_AVAILABLE DATA_:
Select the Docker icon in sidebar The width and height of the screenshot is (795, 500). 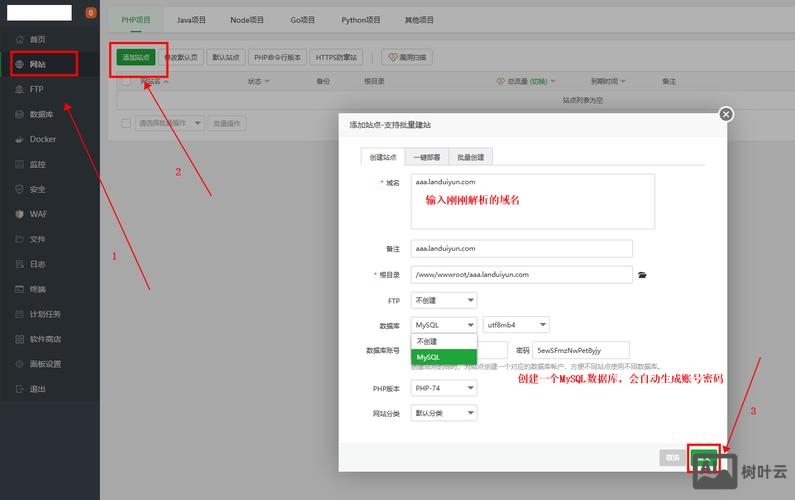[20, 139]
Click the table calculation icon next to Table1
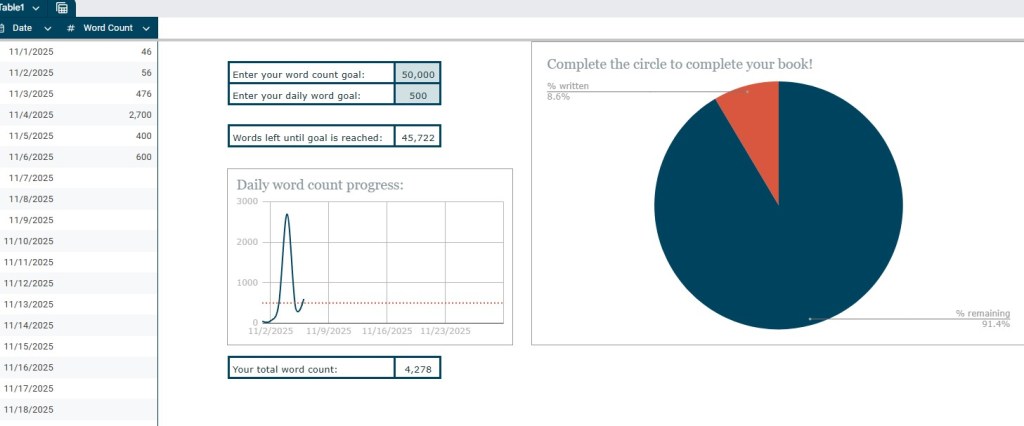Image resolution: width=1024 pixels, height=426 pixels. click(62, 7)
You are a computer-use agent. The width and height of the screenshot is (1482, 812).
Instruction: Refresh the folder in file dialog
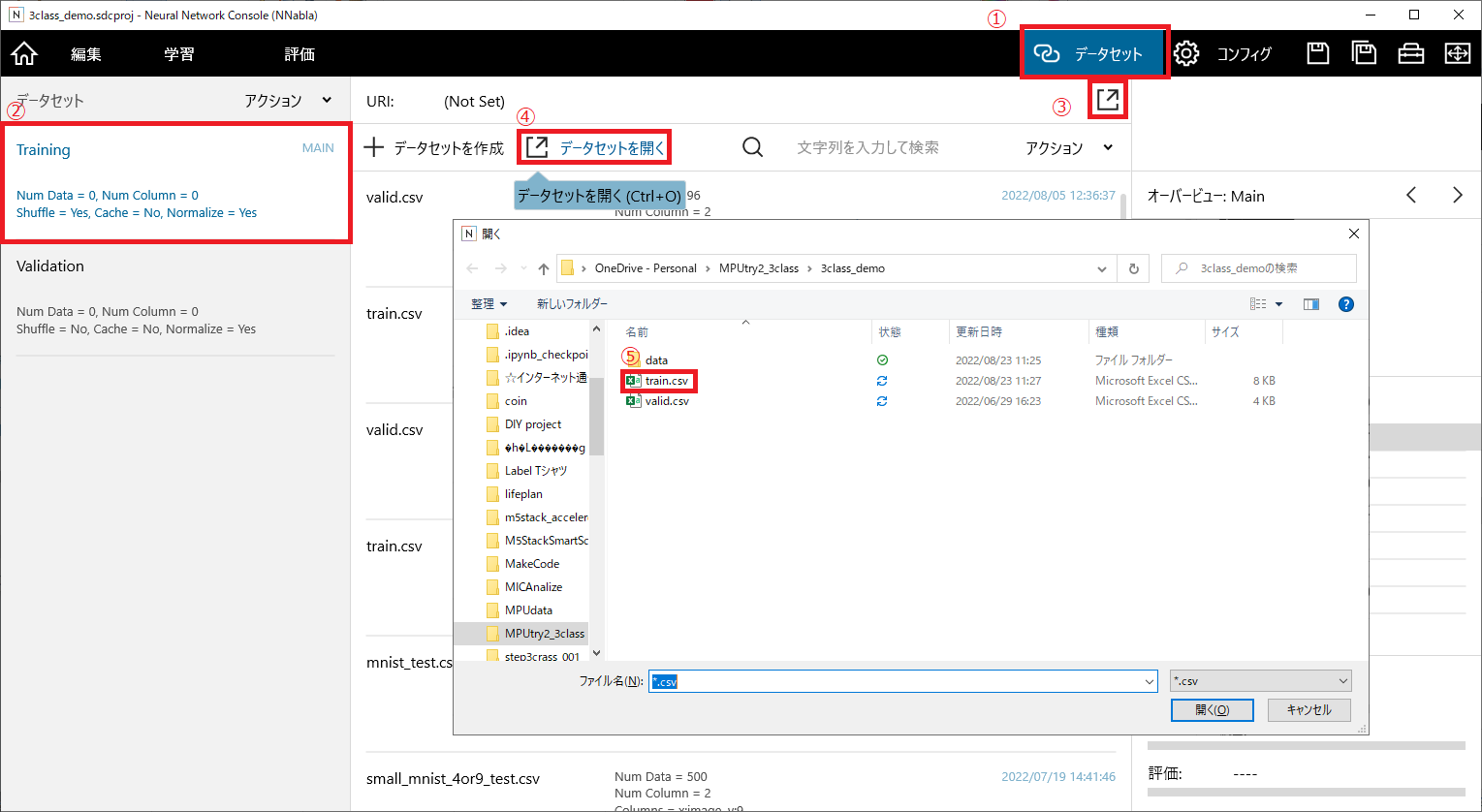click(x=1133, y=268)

--

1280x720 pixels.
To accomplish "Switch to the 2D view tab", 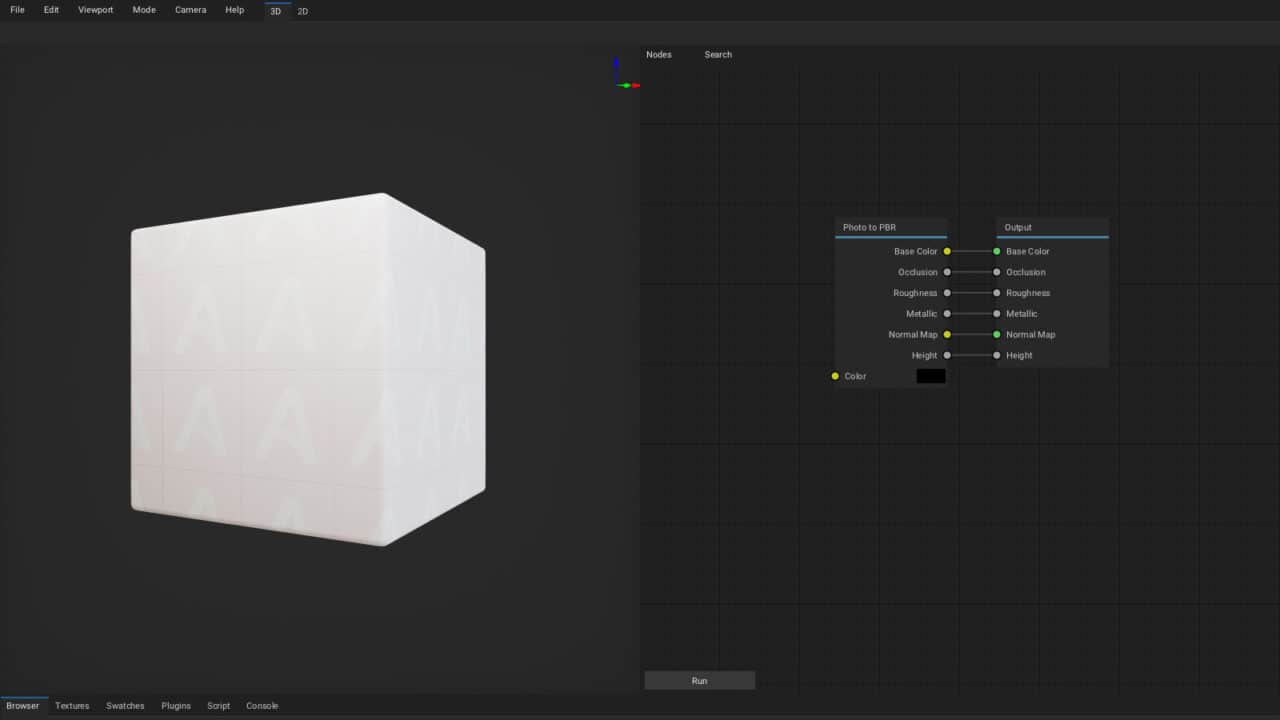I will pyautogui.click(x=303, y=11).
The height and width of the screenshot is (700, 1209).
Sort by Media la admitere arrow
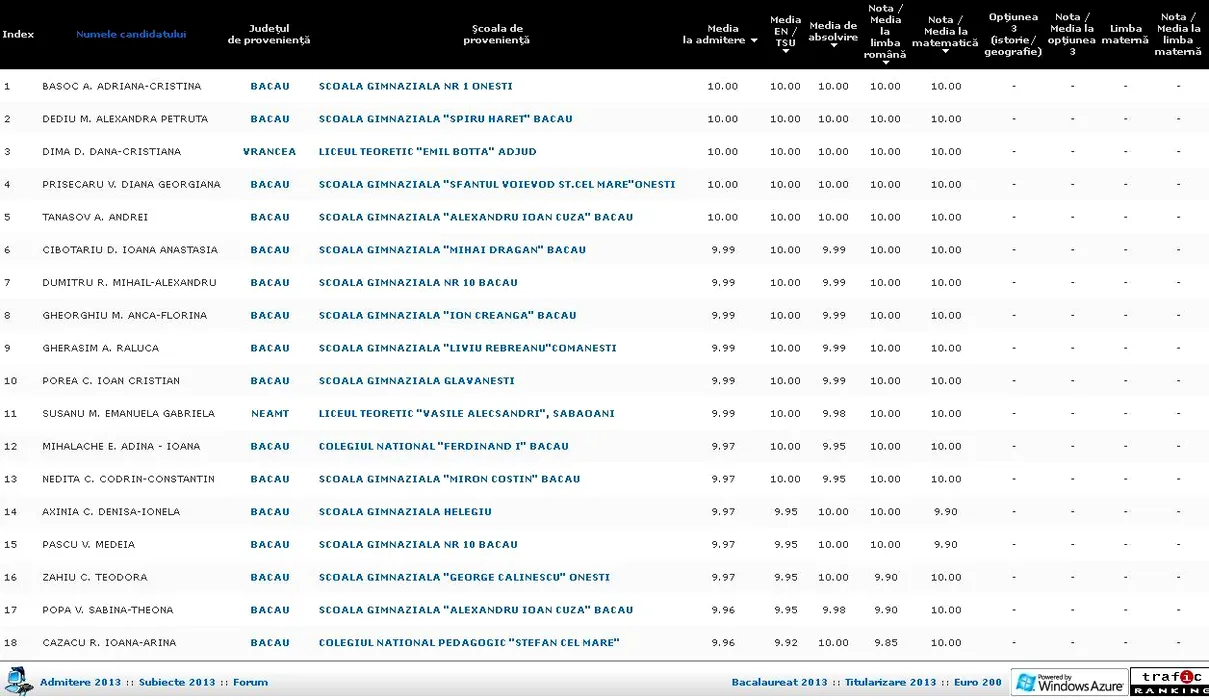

_REQUIRED ACTION_:
In the listing above, find the line with "The height and" and the line with "Sort by Media la admitere arrow", then print exactly those lines and every line between them.

_EXERCISE RESPONSE_:
The height and width of the screenshot is (700, 1209).
Sort by Media la admitere arrow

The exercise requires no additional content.